An fcc cube with 1372 gold atoms have been created and gone through the mthods. There are 508 surface atoms.

The cutoff has been selected as 4.1 Angstrom so that the numbers of neighboring atoms range arom 6 to 8. In the icosahedral gold cluster with cutoff of 3.8 neighboring atom numbers range from 5 to 7.

From the following results we can reach the conclusion that method 2 is the most robust method to do fitting. That is, finding normal vector by fixing tangent plane on center of mass of local strucuture, and do the parabolic fitting by fixing the parabolic surface on center particle.


Normal vectors

Center-particle method failed at corners of the cube. Although both methods should not behave much different in general cases, center-of-mass method are more robust in extreme situations.

Center-of-mass

Center-particle


Histogram of flatness and bond curvature




 

Distribution of parabolic curvatures

Because there are too few corner atoms (4 for cubes), the peak in 3D histgram is hard to see. So 2D distribution plots with peak values have been drawn as the following pictures.



Colored configurations according to the local curvatures

The coloring is according to the discrete region of the scatter plots of the distributions of parabolic curvatures. They are not scaled linearly in this case.

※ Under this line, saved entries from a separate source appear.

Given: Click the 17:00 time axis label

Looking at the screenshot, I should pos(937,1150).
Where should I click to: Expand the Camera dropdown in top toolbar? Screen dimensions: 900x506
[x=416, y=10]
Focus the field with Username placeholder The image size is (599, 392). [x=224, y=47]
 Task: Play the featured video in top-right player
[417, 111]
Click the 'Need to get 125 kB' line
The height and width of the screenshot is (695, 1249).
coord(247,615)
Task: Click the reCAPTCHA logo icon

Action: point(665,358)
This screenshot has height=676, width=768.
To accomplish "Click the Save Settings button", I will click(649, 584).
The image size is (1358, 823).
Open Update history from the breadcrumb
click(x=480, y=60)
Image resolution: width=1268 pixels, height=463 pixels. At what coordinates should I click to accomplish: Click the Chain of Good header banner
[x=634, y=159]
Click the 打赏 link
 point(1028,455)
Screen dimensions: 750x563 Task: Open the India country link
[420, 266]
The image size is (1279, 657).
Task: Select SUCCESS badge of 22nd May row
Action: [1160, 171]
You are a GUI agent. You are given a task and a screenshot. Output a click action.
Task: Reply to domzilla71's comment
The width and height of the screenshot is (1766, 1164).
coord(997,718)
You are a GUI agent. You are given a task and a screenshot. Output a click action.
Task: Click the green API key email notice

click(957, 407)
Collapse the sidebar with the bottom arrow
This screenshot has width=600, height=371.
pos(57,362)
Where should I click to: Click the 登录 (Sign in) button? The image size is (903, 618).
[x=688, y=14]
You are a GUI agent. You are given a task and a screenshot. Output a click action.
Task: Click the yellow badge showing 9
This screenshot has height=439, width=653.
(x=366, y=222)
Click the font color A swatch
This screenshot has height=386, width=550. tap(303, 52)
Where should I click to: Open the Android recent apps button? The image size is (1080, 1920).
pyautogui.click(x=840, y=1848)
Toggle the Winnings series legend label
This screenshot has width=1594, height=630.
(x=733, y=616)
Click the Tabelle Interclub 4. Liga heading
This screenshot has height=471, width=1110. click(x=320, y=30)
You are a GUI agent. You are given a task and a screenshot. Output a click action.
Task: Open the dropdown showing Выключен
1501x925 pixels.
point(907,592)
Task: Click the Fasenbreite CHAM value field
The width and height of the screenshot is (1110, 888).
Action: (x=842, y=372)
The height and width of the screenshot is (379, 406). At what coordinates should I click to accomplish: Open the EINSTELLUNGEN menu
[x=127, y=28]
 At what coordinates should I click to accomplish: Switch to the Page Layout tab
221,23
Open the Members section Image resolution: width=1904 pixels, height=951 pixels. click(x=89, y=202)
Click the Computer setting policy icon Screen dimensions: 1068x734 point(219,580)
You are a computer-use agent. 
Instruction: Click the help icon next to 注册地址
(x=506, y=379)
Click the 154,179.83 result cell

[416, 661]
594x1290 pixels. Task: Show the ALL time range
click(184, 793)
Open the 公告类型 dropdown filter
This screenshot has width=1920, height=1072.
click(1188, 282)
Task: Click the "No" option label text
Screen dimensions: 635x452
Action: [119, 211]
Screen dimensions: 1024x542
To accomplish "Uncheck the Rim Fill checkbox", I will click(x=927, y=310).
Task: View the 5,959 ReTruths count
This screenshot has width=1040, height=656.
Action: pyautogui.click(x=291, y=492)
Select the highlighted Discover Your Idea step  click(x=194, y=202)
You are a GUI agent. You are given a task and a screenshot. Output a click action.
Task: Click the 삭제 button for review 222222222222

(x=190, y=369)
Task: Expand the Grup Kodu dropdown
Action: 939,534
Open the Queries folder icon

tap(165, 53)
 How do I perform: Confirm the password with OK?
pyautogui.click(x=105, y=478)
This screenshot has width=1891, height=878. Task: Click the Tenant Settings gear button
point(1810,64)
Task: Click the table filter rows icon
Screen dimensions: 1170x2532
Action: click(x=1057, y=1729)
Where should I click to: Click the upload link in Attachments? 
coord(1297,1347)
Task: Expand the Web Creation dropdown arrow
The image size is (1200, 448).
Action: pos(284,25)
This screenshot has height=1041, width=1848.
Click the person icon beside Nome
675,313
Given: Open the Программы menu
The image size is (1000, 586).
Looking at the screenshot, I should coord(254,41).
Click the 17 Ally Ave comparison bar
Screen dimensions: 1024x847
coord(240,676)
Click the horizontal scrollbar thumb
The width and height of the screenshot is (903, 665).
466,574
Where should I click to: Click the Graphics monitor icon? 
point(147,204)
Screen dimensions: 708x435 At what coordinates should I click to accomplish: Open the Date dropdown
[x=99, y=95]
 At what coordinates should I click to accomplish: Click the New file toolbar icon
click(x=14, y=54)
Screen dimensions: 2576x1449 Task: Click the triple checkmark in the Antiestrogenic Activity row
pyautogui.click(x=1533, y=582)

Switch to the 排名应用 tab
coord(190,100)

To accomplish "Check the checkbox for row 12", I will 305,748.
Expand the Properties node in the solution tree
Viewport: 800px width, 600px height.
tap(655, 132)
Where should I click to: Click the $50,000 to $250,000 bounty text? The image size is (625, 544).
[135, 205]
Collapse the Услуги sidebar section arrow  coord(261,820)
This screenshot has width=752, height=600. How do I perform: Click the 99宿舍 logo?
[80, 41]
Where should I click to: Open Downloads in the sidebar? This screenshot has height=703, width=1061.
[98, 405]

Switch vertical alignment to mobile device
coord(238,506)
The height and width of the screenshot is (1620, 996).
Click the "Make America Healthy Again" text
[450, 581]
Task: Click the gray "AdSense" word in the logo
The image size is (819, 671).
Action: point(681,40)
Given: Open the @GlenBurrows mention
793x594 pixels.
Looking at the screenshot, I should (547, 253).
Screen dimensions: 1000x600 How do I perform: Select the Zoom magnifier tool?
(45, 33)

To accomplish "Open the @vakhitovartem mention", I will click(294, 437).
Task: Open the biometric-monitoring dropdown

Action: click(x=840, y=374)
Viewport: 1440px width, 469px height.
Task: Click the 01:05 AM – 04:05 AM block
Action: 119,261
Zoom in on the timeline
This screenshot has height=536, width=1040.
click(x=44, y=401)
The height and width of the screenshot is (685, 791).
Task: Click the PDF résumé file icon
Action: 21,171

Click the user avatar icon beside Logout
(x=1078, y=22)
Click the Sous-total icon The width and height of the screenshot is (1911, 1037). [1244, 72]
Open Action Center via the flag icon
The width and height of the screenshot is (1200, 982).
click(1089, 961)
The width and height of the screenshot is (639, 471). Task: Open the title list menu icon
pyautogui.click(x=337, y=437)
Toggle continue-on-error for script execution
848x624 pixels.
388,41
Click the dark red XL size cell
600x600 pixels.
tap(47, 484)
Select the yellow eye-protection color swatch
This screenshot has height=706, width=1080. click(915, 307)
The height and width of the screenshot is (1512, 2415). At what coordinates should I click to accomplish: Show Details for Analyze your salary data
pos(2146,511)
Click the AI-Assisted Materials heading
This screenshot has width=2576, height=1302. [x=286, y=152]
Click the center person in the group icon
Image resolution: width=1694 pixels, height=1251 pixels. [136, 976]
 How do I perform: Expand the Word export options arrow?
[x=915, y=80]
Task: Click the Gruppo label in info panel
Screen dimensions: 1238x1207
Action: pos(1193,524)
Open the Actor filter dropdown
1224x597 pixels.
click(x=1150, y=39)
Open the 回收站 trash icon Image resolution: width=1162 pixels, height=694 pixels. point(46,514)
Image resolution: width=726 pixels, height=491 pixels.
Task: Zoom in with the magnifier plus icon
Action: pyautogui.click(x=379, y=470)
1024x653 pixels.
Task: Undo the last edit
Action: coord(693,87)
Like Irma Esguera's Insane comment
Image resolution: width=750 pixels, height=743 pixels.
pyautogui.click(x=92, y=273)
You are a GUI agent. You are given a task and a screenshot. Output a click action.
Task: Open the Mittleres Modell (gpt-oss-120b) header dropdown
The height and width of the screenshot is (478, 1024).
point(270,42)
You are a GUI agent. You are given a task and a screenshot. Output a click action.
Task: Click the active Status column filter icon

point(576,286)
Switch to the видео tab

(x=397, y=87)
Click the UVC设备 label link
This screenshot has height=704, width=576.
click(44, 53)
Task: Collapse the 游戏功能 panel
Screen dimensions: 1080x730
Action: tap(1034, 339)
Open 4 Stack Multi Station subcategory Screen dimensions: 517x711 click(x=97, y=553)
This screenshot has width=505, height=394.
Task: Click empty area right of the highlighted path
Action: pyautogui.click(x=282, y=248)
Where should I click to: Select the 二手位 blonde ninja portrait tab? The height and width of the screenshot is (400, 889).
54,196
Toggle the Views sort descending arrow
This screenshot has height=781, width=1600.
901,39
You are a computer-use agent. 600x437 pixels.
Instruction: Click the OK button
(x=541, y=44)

The coloring is principally with smaller curvature. Whenever there is a degeneracy, larger curvature is used to distinguish.

Spectrum of coloring

Method 1: center-of-mass center-particle non-fix

Bad because the four corner particles have (0,0) parabolic curvatures.

Method 2: center-of-mass center-particle fix

Good distinguishing.

Method 3: center-of-mass center-of-mass non-fix

Bad because the 12 near-corner particles other than the four corners have smaller curvatures than the edges.

Method 4: center-of-mass center-of-mass fix

Bad because the four corner particles have (0,0) parabolic curvatures.

Method 5: center-particle center-of-mass non-fix

Bad because the 12 near-corner particles other than the four corners have smaller curvatures than the edges.

Method 6: center-particle center-of-mass fix

Bad because the four corner particles treated different and 12 near-corner particles have smaller curvatures.

Method 7: center-particle center-particle non-fix

Not bad but because the flase normal vectors for the 4 corner particles their curvatures are too large.

Method 8: center-particle center-particle fix

Same reason as 7 and also bad for that the edge particles have smaller curvatures than the near-edge smaller curvatures.